Blocking complement with small antibodies

Eva Struijf

Unwanted complement activation is the root cause of many serious inflammatory diseases and there is an urgent medical need to develop more effective complement inhibitors. With this proposal we aim to develop antibodies targeting neoepitopes present in C5 convertase enzymes. The fact that these multi-molecular complexes are exclusively formed on cell surfaces makes them ideal targets for effective therapeutic inhibition. Using newly developed technologies to generate C5 convertases in purified forms, we here propose to generate llama-derived single domain antibodies (VHH) against C5 convertases. Since VHHs are small and have high targeting precision they are ideal to specifically target conformation specific neoepitopes. Via chemical labelling we will form C5 convertases on cell surfaces that are amenable for immunization of llamas.
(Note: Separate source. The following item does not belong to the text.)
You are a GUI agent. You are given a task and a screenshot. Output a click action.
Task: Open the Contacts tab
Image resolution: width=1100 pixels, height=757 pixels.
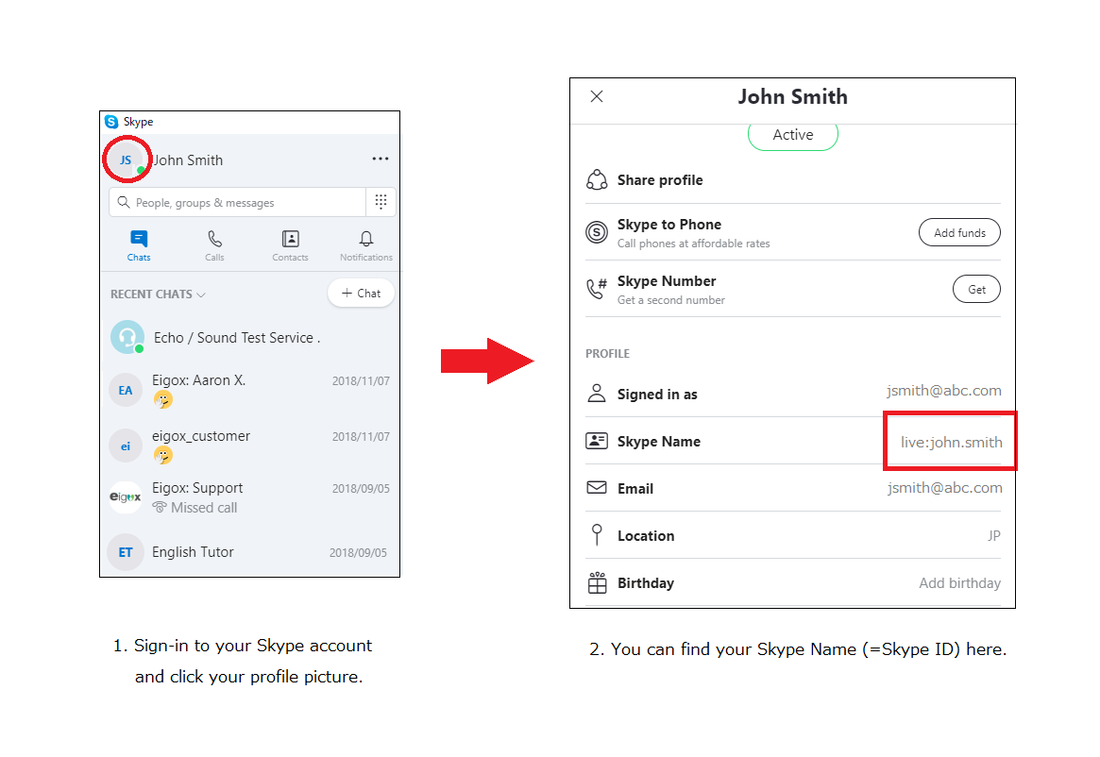[x=291, y=245]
Following immunization, VHH antibodies will be selected via a combination of phage display, smart binding selection procedures coupled to functional inhibition studies. Finally, we will perform mode of action studies (in vitro) and determine the in vivo activity of VHHs in animal models of inflammation. We will use biochemical and structural approaches to elucidate the precise molecular mechanisms of VHHs targeting C5 convertases. Altogether this proposal presents an innovative approach to develop novel complement inhibitory therapies and will lead to new strategies to interfere with undesired complement activation during inflammatory processes.